In a self-punishing mea culpa that he sent to reporters, Rhoades (left) said he was stepping down from the NAPFA chairmanship and board after discerning over the past several weeks that he had committed a violation as president and chief compliance officer of ScholarFi, his Alfred, N.Y., firm. At the time of his firm’s formation in September 2011, Rhoades said ScholarFi accepted a total of 11 clients from Florida, which exceeded the threshold of five, and he mistakenly believed he could wait until the first quarter of 2012 to register.
However, Knut Rostad, founder and president of the Institute for the Fiduciary Standard, said that Rhoades’ departure is unlikely to have a negative effect on the conversation about fiduciary duty.

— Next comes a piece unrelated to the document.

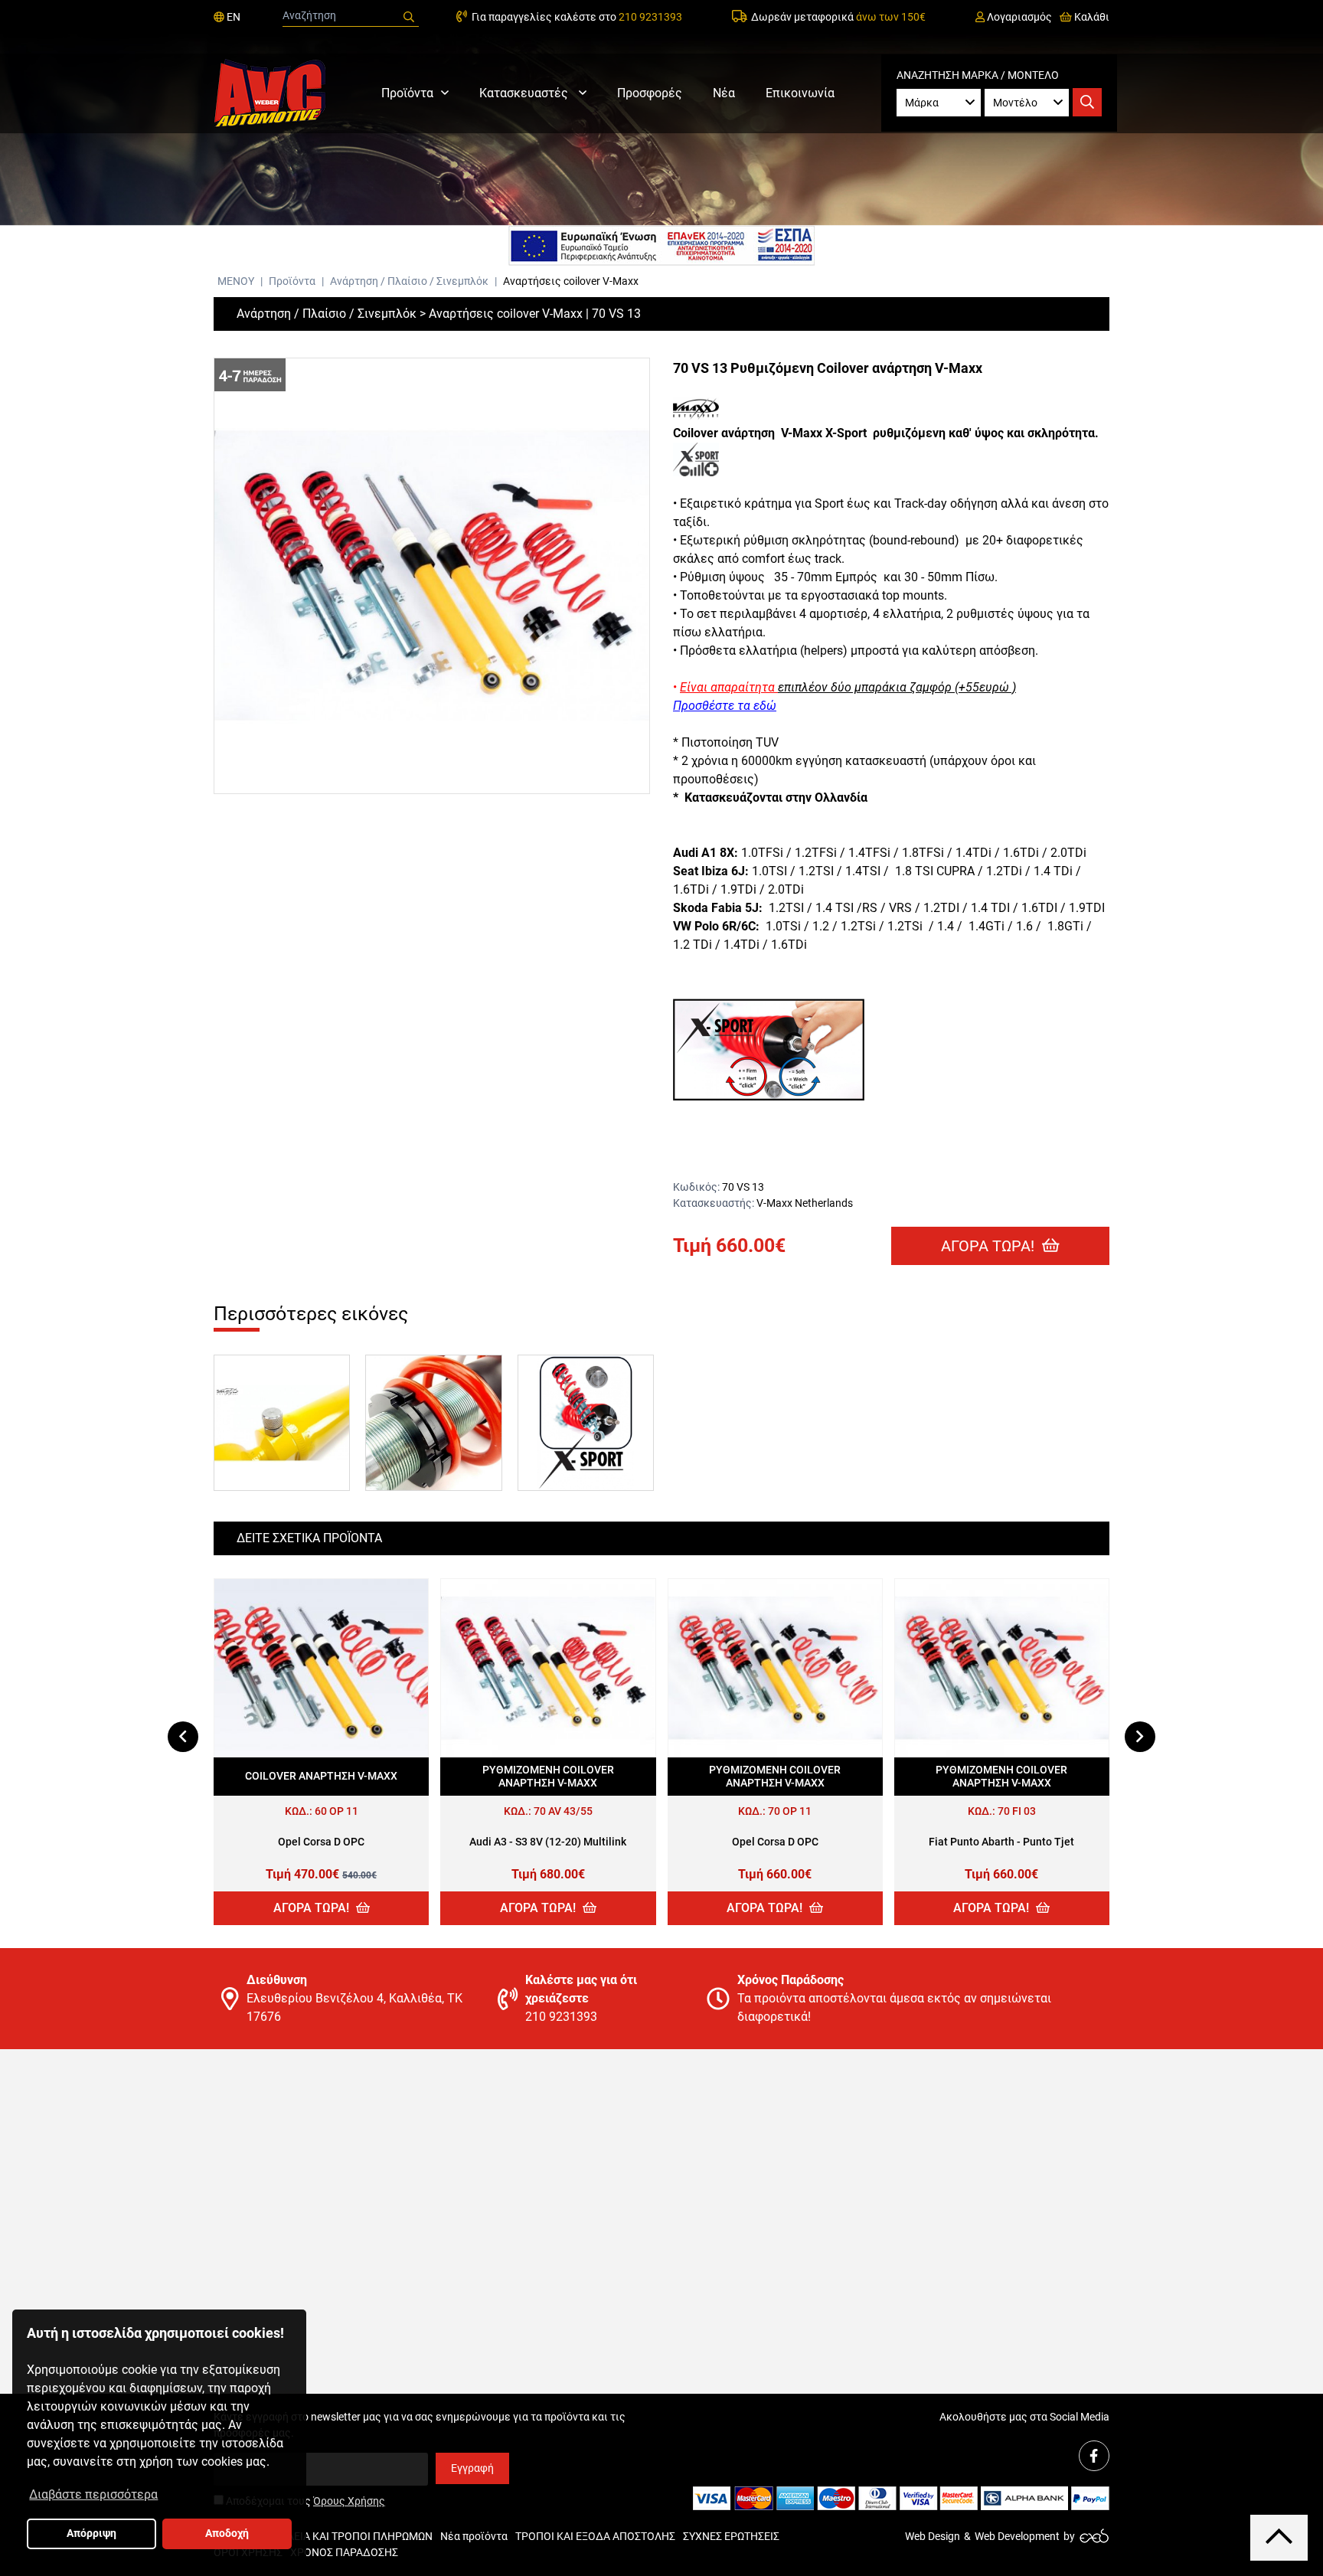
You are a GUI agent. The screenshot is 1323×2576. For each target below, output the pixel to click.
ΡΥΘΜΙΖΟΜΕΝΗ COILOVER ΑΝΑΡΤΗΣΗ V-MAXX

“I think he has been very much present in the conversation for many years, and that’s not going to change,” Rostad said in a phone interview. “Ron’s significant contributions over many years preceded his involvement with NAPFA. Ron walked the walk in how he handled this. He didn’t have to tell the whole world what happened, but he chose to. It’s clear that he took this extremely seriously. He put the interests of NAPFA first, and I think that speaks hugely about Ron.”
Rostad said that he encouraged Rhoades to participate when Rostad led the Committee for the Fiduciary Standard in 2009-’10.
Susan John to Remain as NAPFA Chairwoman While Awaiting Special Election
Rhoades was scheduled to replace NAPFA Chairwoman Susan John on Sept. 1. John will now remain in her post into September until the board holds a special election to fill the vacated chairmanship.
“While my mistake was unintentional, the violation of compliance regulations is nevertheless material in nature,” Rhoades wrote in his announcement. “The mistake made was mine, and mine alone. I accept full responsibility for my personal mistake, and all consequences that may flow therefrom, including the decision by NAPFA to move on without me serving as chair in the coming year.”
This is the second time in 2012 that NAPFA’s pristine reputation has been tarnished. In May, the Securities and Exchange Commission charged former NAPFA Chairman Mark Spangler, who served in the late 1990s, with defrauding clients by secretly funneling approximately $47.7 million of their money into two risky startup companies that Spangler co-founded.